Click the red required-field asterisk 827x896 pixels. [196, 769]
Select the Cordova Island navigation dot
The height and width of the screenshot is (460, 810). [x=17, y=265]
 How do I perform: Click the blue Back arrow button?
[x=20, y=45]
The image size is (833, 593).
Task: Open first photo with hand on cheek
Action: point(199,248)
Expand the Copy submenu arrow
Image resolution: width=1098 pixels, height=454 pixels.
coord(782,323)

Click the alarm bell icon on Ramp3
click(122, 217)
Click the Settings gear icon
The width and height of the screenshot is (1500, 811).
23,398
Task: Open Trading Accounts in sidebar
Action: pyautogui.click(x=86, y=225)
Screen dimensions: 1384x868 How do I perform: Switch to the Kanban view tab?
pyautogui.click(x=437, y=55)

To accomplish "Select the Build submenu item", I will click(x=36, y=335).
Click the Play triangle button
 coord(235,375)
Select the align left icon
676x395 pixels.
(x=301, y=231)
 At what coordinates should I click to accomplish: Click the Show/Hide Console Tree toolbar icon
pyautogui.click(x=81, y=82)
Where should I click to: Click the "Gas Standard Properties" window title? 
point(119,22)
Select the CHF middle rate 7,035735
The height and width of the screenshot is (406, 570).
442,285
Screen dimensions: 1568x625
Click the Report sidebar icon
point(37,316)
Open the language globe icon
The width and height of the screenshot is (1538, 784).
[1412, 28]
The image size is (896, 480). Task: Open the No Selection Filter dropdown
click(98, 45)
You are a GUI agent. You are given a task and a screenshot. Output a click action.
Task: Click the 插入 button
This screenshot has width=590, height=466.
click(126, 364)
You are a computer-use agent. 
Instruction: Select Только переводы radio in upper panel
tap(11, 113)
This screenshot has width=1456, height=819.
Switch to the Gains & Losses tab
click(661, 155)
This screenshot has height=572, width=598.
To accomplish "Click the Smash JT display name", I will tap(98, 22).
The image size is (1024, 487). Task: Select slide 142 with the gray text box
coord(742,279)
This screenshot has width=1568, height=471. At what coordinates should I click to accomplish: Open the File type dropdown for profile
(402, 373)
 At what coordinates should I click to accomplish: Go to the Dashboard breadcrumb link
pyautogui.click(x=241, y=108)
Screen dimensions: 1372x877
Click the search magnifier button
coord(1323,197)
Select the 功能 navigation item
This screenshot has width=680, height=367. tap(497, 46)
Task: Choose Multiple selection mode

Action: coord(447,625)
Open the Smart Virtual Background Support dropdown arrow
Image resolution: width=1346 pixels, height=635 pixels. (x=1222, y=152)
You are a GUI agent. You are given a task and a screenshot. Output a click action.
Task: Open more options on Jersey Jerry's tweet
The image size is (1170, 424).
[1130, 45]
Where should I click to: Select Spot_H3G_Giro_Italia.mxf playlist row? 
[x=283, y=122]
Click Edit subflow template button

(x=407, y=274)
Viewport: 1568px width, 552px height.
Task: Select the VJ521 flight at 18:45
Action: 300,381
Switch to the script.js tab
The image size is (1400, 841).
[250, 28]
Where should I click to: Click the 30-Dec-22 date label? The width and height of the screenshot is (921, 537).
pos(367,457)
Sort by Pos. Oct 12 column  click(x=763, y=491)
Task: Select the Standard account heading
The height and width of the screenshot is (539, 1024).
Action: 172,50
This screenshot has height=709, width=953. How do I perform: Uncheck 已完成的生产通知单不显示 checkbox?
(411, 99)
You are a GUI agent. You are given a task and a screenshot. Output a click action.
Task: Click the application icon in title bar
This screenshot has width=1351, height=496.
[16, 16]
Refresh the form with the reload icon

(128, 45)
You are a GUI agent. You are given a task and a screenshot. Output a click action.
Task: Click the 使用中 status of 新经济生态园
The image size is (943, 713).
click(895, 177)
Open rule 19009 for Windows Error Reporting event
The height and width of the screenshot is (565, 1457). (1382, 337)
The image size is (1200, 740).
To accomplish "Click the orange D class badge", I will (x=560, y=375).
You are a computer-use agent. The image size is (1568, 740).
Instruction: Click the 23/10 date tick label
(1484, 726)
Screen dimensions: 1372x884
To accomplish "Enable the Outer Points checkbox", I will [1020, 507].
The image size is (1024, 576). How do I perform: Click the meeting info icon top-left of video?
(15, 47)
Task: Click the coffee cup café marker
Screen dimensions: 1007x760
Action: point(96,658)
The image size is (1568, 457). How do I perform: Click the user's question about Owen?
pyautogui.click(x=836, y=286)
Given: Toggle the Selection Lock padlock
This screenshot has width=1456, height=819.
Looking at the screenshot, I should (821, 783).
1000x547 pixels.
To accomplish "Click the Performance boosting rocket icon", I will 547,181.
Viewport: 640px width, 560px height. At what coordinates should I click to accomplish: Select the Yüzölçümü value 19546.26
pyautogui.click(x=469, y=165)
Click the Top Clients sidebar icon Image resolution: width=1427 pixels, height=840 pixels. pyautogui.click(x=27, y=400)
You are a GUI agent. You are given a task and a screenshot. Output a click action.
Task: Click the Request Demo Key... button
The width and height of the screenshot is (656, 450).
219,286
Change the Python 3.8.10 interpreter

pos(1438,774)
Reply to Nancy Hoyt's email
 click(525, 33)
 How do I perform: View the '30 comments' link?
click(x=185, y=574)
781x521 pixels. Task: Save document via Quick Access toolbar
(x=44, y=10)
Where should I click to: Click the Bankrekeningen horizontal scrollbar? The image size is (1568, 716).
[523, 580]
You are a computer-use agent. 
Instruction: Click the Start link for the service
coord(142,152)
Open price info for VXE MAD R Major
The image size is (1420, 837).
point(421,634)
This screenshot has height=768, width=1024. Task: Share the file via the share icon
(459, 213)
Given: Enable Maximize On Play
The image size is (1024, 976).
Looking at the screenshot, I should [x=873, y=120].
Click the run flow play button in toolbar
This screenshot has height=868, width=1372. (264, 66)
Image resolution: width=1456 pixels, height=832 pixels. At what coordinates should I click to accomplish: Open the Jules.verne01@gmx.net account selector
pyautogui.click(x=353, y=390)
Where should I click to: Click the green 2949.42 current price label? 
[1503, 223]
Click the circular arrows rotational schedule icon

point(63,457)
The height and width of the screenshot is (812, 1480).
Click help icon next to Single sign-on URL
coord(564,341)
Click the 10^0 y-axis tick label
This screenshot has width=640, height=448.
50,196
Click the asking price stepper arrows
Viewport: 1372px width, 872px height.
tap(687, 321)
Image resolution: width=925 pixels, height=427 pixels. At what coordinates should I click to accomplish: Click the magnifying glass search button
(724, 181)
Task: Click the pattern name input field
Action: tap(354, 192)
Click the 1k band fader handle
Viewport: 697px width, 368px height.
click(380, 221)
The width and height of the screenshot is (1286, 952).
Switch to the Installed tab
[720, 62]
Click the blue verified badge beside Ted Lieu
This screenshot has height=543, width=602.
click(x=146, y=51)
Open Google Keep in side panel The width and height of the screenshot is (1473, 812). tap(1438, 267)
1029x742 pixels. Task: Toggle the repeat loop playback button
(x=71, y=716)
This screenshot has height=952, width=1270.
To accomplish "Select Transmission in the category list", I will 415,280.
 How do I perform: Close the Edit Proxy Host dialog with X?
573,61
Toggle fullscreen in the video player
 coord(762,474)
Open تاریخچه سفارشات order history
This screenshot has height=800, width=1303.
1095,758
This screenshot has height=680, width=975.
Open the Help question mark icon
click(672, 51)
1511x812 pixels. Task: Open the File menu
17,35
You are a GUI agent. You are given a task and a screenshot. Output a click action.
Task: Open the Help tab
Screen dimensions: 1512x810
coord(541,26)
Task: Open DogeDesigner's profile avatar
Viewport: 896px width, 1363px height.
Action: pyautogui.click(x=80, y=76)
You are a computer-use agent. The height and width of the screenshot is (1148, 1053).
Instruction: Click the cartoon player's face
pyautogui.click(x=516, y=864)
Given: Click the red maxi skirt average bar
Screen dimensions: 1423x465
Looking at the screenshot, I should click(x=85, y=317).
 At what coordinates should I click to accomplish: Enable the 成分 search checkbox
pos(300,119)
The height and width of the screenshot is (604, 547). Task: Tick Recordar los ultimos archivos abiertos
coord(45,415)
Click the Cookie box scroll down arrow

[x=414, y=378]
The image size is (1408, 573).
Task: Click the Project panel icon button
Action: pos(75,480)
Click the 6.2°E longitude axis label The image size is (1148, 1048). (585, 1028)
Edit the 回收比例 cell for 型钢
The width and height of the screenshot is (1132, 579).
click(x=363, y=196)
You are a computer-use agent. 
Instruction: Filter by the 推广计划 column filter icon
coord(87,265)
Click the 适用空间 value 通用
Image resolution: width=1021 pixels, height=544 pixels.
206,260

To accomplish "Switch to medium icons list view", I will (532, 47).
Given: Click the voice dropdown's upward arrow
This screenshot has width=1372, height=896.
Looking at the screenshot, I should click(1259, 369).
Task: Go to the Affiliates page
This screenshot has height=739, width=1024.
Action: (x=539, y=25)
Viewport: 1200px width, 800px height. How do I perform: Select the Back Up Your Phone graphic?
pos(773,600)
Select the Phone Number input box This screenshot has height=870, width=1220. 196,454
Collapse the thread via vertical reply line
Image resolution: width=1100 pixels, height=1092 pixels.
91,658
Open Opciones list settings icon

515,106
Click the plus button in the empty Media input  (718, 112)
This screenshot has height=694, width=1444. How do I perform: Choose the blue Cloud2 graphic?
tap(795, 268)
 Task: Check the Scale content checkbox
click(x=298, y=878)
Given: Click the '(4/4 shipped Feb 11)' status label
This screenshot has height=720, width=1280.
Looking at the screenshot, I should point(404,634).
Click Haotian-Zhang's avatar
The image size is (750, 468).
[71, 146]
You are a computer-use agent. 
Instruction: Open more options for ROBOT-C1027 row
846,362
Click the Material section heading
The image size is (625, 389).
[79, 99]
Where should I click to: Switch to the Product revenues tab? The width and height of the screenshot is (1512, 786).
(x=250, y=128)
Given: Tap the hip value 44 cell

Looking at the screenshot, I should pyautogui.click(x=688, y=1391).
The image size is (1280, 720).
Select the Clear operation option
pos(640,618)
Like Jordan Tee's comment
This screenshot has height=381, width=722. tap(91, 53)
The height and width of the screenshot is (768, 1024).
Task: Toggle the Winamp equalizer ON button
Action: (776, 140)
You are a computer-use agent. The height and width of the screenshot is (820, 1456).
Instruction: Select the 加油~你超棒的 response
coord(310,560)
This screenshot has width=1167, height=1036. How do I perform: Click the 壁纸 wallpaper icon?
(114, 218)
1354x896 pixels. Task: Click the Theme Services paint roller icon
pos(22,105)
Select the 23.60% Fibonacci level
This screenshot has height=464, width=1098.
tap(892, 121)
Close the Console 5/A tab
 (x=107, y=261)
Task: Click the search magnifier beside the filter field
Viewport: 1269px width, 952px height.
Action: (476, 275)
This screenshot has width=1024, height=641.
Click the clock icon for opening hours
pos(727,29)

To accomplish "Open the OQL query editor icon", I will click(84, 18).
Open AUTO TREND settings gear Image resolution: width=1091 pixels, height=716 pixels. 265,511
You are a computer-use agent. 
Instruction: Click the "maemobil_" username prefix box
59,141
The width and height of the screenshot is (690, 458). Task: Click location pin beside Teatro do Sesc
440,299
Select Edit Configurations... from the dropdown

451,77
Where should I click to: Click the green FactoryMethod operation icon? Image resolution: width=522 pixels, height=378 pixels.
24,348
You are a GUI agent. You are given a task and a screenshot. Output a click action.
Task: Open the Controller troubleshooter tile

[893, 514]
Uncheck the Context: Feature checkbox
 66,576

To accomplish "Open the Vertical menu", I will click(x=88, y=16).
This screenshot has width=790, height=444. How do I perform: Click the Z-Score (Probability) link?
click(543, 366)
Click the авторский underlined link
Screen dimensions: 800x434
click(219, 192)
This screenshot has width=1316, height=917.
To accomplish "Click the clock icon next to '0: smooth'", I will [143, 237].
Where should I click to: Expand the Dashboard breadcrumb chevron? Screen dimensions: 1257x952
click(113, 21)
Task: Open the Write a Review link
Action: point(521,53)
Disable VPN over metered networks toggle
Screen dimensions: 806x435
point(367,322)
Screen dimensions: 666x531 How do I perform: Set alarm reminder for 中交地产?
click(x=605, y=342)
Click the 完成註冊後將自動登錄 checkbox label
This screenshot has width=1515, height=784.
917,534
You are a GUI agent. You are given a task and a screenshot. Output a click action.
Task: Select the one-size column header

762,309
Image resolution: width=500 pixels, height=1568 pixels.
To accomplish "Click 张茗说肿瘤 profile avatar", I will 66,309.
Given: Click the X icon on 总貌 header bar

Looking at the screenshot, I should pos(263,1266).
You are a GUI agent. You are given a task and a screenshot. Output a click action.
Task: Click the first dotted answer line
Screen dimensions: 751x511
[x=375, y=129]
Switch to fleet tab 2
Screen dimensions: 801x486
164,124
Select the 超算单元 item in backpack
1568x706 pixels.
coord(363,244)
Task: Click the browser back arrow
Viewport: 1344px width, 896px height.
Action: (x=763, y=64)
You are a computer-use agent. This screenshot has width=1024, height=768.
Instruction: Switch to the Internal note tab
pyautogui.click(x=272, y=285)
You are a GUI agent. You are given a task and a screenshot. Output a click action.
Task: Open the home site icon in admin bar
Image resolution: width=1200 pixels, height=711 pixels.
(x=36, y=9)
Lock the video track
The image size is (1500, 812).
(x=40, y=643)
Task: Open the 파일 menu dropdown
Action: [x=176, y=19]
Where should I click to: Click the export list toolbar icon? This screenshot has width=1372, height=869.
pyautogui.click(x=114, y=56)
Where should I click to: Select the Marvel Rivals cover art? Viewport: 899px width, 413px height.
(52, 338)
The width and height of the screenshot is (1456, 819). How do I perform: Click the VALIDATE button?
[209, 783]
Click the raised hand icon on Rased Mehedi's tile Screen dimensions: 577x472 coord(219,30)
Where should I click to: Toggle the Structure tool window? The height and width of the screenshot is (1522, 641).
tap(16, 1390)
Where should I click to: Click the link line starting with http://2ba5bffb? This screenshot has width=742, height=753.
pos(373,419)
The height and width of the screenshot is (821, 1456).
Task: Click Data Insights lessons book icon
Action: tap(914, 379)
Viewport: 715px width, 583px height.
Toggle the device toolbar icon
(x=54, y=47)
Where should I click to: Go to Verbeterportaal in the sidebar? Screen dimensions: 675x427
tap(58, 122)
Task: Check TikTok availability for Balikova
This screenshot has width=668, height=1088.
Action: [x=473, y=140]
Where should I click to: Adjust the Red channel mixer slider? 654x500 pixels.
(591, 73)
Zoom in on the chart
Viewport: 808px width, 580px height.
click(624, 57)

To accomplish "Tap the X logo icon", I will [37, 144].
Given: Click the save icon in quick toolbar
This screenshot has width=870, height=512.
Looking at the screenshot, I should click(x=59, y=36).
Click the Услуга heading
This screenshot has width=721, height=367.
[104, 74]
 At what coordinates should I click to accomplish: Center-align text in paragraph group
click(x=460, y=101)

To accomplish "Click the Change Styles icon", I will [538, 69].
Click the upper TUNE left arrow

AIM: Format the lines from the one containing "This screenshot has width=1167, height=1036." through the one containing "Action: (476, 275)", inclusive, as a JSON list of strings with one string per line and blank lines omitted.

RESPONSE TO THE EXERCISE:
[
  "This screenshot has width=1167, height=1036. How do I perform: Click the 壁纸 wallpaper icon?",
  "(114, 218)",
  "1354x896 pixels. Task: Click the Theme Services paint roller icon",
  "pos(22,105)",
  "Select the 23.60% Fibonacci level",
  "This screenshot has height=464, width=1098.",
  "tap(892, 121)",
  "Close the Console 5/A tab",
  " (x=107, y=261)",
  "Task: Click the search magnifier beside the filter field",
  "Viewport: 1269px width, 952px height.",
  "Action: (476, 275)"
]